Often times, there are misguided assumptions made about those who are addicted to a substance. They can be looked upon as weak, inferior or social pariahs. Sometimes they’re thought of as criminals, homeless, attention-seeking or reckless people, who simply use to avoid taking responsibility for their actions. They are painted with an unfair, incomprehensible and broad brush. But that brush does not reveal the complexities that lie beneath.

Sure, some addicts are criminals and homeless, but addiction does not discriminate on who it targets. There are so many normal individuals living normal lives, and still struggle with it. Somewhere along the line, though, these “normal” people diverted from their ordinary path, and instead of taking a proverbial right, they made a left turn down a dark and dangerous road.

While common risk factors do play a pivotal role in developing addiction (including childhood trauma, neglect, sexual abuse, physical abuse, or family history of mental health illnesses or addiction), the truth is, addiction is a disease that affects all walks of life. It’s a very real and very aggressive mental health condition that adversely alters your brain.

According to the National Institute of Health, our brains are wired to repeat pleasurable activities; the neurotransmitter dopamine is central to this. In addition to producing an intense feeling of euphoria, drugs also release large surges of dopamine. These large surges thus teaches the brain to seek the drug despite the health, social and economic consequences involved. A powerful connection between consuming the drug and the resulting pleasure (along with all associative and external cues involved) is born, and so consequences be damned.

So how do we overcome these stigmas society has placed on addicts? How do we better understand? And how can a person battle their addiction, especially during a time when the world is virtually still on lockdown?

Mental Health Occupational Therapist, Michelle Murray, offers her guidance:

“What if addiction could be viewed the same way as diabetes? To be prevented and cured. I would like to see us get to the stage where we loved, respected and cared for all people with addiction just like we do those affected by other illnesses,” Murray says, in a recent article.  “It is possible to start treating it like other chronic illnesses so that the shame and stigma can be eliminated.”
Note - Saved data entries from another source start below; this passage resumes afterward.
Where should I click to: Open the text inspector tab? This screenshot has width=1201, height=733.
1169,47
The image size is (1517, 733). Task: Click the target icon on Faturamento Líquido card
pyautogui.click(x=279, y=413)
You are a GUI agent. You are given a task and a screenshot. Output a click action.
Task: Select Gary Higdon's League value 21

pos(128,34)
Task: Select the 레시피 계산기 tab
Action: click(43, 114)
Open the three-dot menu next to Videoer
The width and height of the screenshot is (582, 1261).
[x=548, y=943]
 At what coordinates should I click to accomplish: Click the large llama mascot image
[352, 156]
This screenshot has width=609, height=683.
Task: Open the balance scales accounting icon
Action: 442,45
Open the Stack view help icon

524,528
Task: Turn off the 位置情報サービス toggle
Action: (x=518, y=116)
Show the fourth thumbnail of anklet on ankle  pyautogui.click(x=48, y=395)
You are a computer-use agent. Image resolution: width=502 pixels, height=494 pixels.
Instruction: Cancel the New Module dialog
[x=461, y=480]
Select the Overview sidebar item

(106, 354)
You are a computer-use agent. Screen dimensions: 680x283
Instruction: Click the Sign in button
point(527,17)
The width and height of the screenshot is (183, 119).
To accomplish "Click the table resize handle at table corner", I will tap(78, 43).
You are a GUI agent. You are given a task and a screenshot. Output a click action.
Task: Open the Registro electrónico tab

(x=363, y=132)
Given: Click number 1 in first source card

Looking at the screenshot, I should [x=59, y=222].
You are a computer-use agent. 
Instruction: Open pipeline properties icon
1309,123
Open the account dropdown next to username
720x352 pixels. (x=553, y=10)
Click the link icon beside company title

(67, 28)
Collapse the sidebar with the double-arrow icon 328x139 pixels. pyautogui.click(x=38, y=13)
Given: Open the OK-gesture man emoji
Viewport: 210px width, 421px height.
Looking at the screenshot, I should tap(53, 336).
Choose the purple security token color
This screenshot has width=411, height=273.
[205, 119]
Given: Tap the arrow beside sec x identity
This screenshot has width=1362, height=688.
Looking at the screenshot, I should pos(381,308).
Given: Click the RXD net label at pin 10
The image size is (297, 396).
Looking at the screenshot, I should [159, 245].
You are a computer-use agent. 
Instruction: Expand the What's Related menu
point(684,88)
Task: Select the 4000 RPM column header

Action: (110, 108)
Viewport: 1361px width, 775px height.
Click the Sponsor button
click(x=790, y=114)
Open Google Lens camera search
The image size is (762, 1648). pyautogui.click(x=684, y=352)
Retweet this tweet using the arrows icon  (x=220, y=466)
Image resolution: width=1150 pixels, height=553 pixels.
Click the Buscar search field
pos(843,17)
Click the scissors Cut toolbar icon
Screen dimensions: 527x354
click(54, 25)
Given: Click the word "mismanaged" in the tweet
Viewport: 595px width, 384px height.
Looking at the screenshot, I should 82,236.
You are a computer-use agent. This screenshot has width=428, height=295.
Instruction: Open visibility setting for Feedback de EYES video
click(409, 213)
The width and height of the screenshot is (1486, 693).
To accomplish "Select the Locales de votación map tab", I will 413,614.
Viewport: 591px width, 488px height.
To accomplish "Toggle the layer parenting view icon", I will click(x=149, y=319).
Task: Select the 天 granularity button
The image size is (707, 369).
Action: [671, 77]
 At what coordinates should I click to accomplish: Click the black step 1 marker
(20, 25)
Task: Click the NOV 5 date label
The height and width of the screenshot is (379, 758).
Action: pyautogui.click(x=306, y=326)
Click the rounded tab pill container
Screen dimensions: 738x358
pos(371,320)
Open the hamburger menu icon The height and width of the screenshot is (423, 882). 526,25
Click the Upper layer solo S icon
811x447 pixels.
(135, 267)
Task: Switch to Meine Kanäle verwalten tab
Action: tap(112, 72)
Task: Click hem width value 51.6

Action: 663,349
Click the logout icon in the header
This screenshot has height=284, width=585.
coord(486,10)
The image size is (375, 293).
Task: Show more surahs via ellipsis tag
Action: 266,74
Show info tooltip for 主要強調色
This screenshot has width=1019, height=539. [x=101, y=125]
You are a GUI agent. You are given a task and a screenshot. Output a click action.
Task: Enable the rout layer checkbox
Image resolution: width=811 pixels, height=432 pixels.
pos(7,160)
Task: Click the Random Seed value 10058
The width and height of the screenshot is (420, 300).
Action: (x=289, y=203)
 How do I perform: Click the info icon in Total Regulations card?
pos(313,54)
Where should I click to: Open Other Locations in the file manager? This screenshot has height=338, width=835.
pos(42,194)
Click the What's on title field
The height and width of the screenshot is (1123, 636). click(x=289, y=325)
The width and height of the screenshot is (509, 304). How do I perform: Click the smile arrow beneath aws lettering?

Shame plays a huge role in addiction, according to Murray. Many addicts feel shame when they use and thus use to numb the shame. It’s a vicious cycle and a barrier to recovery. “Shame lives and breathes in silence and so lockdown is a breathing ground for shame,” Murray says.

In fact, shame has been growing during the pandemic. With in-person support meetings and therapy sessions suspended for many, routines have been uprooted. The inability to discuss their struggles openly with others has made managing their addiction extremely difficulty. And so the shame builds.

So what can you do to help yourself? Here’s what Murray suggests

  • Routine: Make a weekly schedule that allocates time for addiction support (phone/ online), social connections, self-care and leisure. Set goals each week to spend a certain amount of time engaging in each of these areas. Check out this video on how to create a meaningful routine:
  • Compassion: Show kindness to yourself, just like you would to a child or a loved one. Acknowledge that this is a hard time for you and that it will pass. It’s OK to have days that are harder than others. This is hard and you’re doing the best that you can.
  • Share the load: Empathy is the best way to eliminate shame. By telling someone about your struggles, whether it’s to a friend or in a counselling session, you are breaking down the issue, inviting empathy and making it all the more manageable.
  • Practice yoga and breathwork: this is a form of mindfulness that can help you to feel a sense of control and calm in your body. As addiction is felt and experienced within the body also, it’s important to learn how to manage urges and compulsions through your senses. Take a slow deep breath by counting in for four seconds, holding your breath for five seconds and breathing out for six seconds. You could also match this breathwork with a movement e.g. lifting your arms overhead as you breathe in and lowering them down again as you breathe out. This is yoga! I have more free accessible videos posted on my website here.

Now more than ever empathy, compassion and understanding is needed. An addict can be your neighbor, your friend or your family member. So deviate from prejudicial assumptions, open your mind, begin the conversation, create the safe space, foster respect, empower each other, envision positive energy, and I assure you we will get through this.